====== Data in this exercise

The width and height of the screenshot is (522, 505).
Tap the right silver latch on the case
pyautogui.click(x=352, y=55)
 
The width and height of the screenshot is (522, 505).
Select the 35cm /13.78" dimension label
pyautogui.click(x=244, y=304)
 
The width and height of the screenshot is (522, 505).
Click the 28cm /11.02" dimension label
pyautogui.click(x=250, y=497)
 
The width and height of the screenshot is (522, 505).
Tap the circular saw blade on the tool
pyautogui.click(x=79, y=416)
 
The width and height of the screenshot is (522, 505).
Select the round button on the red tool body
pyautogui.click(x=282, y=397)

============

Reproduce every one of the records above verbatim, keeping each line unchanged and in its original order.

— Exercise answer —
The width and height of the screenshot is (522, 505).
Tap the right silver latch on the case
pyautogui.click(x=352, y=55)
 
The width and height of the screenshot is (522, 505).
Select the 35cm /13.78" dimension label
pyautogui.click(x=244, y=304)
 
The width and height of the screenshot is (522, 505).
Click the 28cm /11.02" dimension label
pyautogui.click(x=250, y=497)
 
The width and height of the screenshot is (522, 505).
Tap the circular saw blade on the tool
pyautogui.click(x=79, y=416)
 
The width and height of the screenshot is (522, 505).
Select the round button on the red tool body
pyautogui.click(x=282, y=397)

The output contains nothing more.